Luckily, one of the concierges at the hotel took the bus we needed himself on a daily basis. He told us that the bus stop was about a ten-minute walk away, and it would only take an hour to get to Palm Beach. I e-mailed Johnny to let him know we’d see him at 12:30. We relaxed in the executive lounge for an hour, then headed for the bus stop. Loraine and I each paid $4.70 to take the 11:20am L90, secure in the knowledge that we’d be ten minutes early and have those minutes to check out the beach and any shops that might be open.
The concierge did not take into account the impact of a perfect Sunday in Sydney. September 1 is the first day of spring for them, and the temperatures were in the upper 70s with the bluest skies you can imagine. The L90, after it gets out of Sydney, drives north through what seemed like all the beaches. People in swimwear transporting surfboards crammed the roads. What was supposed to be a one-hour ride took two, including a five-minute stop where I was startled to see our bus driver walking away. No worries, mate, it was just a shift change. Because neither Loraine nor I had cell service in Australia, we had no way to tell Johnny and Natasha that we would be late.

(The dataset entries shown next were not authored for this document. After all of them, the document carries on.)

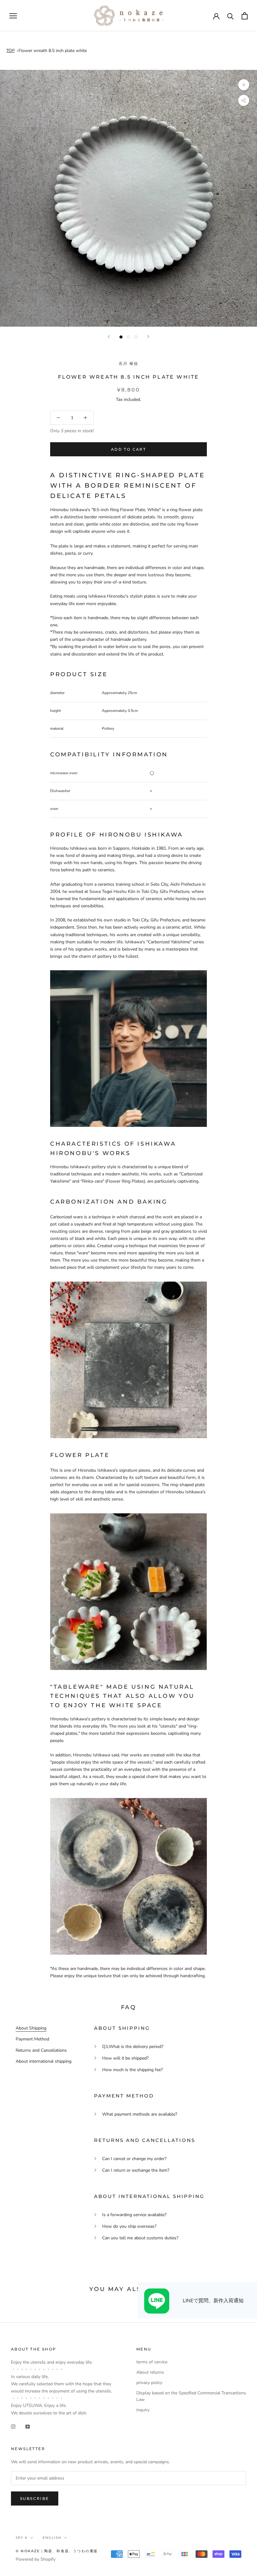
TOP (10, 51)
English (52, 2538)
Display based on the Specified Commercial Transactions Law (191, 2396)
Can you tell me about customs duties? (140, 2238)
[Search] (230, 16)
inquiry (142, 2410)
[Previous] (109, 336)
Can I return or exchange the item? (135, 2170)
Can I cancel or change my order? (134, 2159)
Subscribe (34, 2498)
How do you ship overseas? (129, 2226)
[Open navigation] (13, 15)
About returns (150, 2372)
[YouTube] (27, 2426)
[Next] (148, 336)
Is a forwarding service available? (134, 2215)
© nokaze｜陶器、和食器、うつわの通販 (57, 2551)
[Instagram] (13, 2426)
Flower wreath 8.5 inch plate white (52, 51)
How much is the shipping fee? (132, 2070)
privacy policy (149, 2383)
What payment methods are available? (139, 2114)
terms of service (151, 2362)
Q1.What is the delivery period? (132, 2047)
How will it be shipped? (125, 2058)
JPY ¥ (22, 2538)
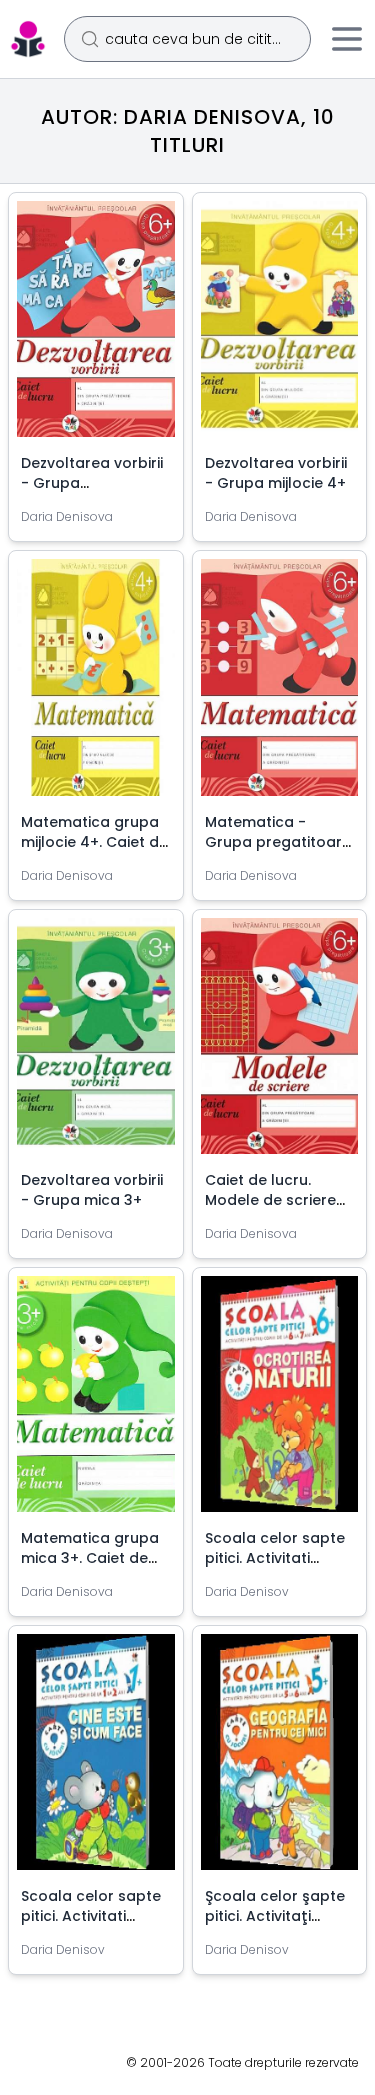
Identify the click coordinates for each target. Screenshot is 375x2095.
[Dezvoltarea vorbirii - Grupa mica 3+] (96, 1044)
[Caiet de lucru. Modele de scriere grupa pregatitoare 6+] (280, 1044)
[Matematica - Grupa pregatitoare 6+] (280, 685)
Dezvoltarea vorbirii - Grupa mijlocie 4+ (276, 473)
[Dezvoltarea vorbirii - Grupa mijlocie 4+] (280, 327)
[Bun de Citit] (28, 39)
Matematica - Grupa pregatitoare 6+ (278, 842)
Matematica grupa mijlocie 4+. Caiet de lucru (94, 842)
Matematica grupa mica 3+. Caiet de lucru (90, 1558)
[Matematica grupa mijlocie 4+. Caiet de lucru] (96, 685)
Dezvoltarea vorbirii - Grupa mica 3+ (92, 1190)
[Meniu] (347, 39)
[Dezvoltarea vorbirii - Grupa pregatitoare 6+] (96, 327)
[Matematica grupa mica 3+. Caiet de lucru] (96, 1402)
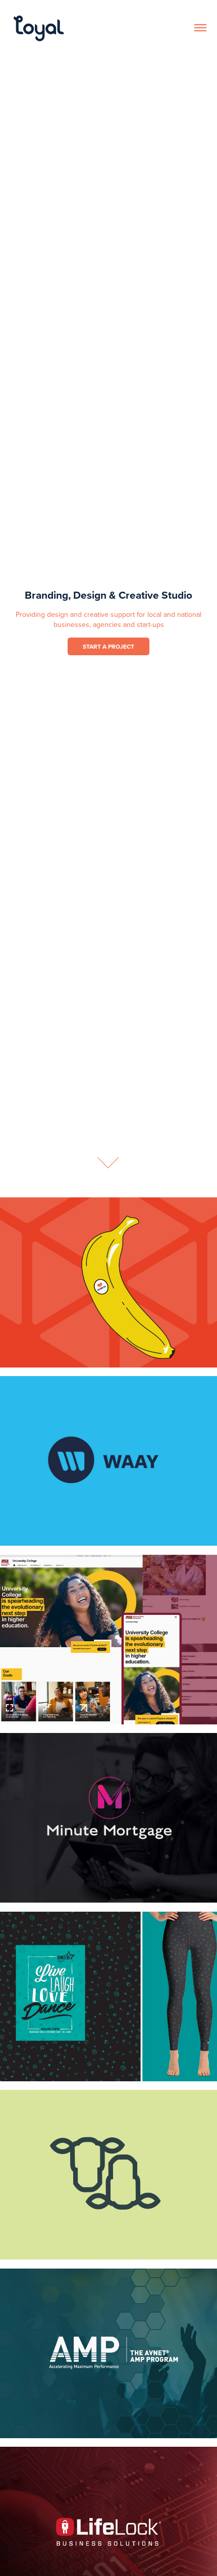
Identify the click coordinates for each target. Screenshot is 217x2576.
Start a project (108, 646)
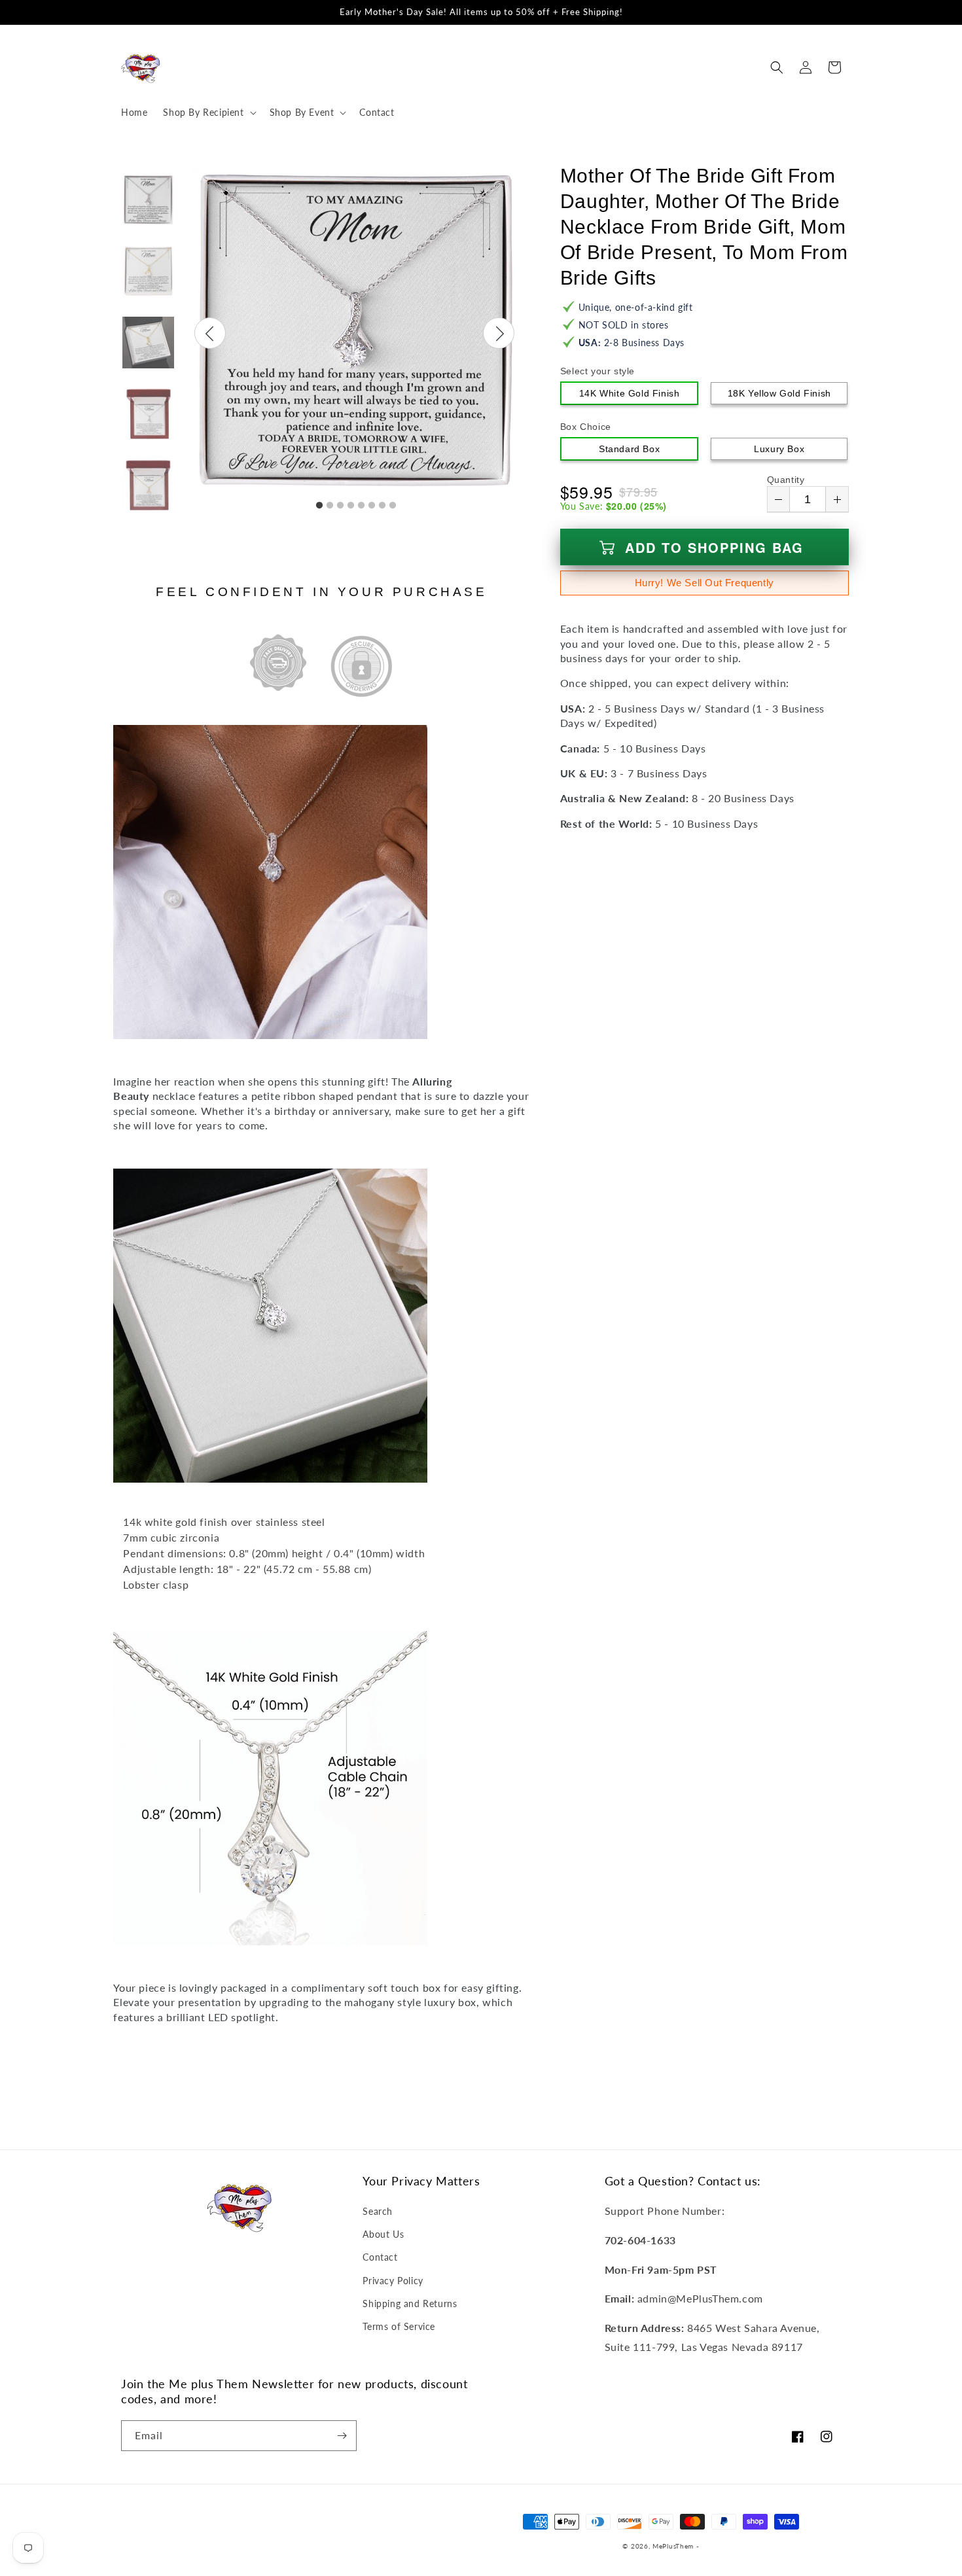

Here’s what I learned on my first day in Australia. Normally, my stress levels would have ratcheted up as every minute after 12:30pm ticked by. But when you’re in Australia on vacation, and the weather is gorgeous, and it’s Sunday, and you’re meeting good, true friends, being an hour late doesn’t matter. After the hugs and introductions, and after the apologies for being late are waved away, you sit down to a sumptuous, five-hour lunch of French food and Australian wine, and you pick up where you left off twenty years ago and seven years ago like it was yesterday. And instead of being sad that your good friends live so far away, you are grateful to have so many people to love and visit scattered all across the wide world.
As “The Viking’s” mother I really enjoyed your account of the trip. I must admit I think your’s is the first blog I’ve ever read. Very well written and entertaining. I can see why you two make such good travel companions. I loved the picture of you and Loraine on the bridge.